Two torchbearers met in the middle of the Carrick-a-Rede rope bridge, a vertigo-inducing attraction that connects mainland cliffs to a tiny island, with one using her flame to light the other's torch.
Next, another torchbearer walked carefully along the Giant's Causeway, an up-and-down natural stairway composed of tens of thousands of six-sided basalt rocks that run right into the Atlantic. The carrier, 54-year-old Ironman athlete Peter Jack, said he had to concentrate not to slip or stumble on the wet, flat-topped columns of basalt. About 1,000 spectators and visitors cheered as he reached the highest rock nearest the waterline and raised the flame.

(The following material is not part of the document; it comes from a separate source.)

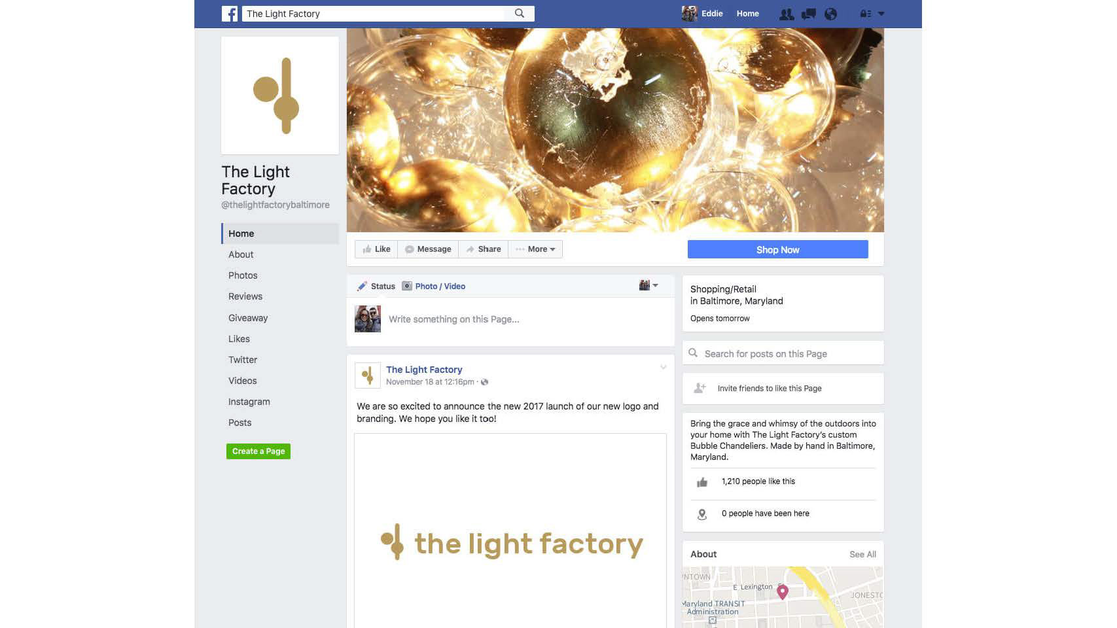Click the Invite friends person icon
The image size is (1117, 628).
click(x=700, y=388)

It next visited the ruins of Dunluce Castle, a cliffside residence that was abandoned after its kitchen and staff fell one night into the Atlantic. Then the day's torch relay properly began near the university town of Coleraine. The flame was loaded onto an eight-man rowing boat and ferried across the Bann, the major river of Northern Ireland that cuts the province into a predominantly British Protestant east and mostly Irish Catholic west.
The route west kept torchbearers hugging the broad-beached coast. Up ahead lay the villages of Ballykelly and Greysteel, names synonymous with two of the worst mass killings of Northern Ireland's conflict.
In December 1982 in Ballykelly, an IRA splinter group called the Irish National Liberation Army killed 17 people and wounded 30 with a time bomb left in a crowded disco frequented by British soldiers from a nearby base. The small bomb, placed beside a pillar, made the roof collapse.
Eleven of the dead were soldiers, the other six local Protestant women and teenagers. It was the second-worst death toll from a Northern Ireland bombing, overtaken only by the Omagh bombing of 1998, when a car bomb by the Real IRA faction killed 29 civilians.
Greysteel, a mostly Catholic village on the road to Londonderry, entered world headlines in October 1993, when anti-Catholic militants from the outlawed Ulster Defense Association burst into a pub full of party-goers celebrating Halloween, shouted "Trick or treat!" and tried to shoot everyone inside. Eight civilians died and 13 were wounded in the Rising Sun Bar. The Olympic cavalcade passed a plaque outside the pub honoring the eight dead that reads: "May their sacrifice be our path to peace."
Londonderry planned a sold-out, 12,000-ticket street party for the torch's arrival Monday night. The torch route includes a journey across the new pedestrian Peace Bridge connecting the city's mostly Protestant east and Catholic west.
The torch travels Tuesday through more than a dozen Northern Ireland towns and villages, including Omagh. On Wednesday, it crosses the border for a circuit of Dublin, the capital of the Republic of Ireland, before returning north for a tour of Belfast and party outside Belfast City Hall.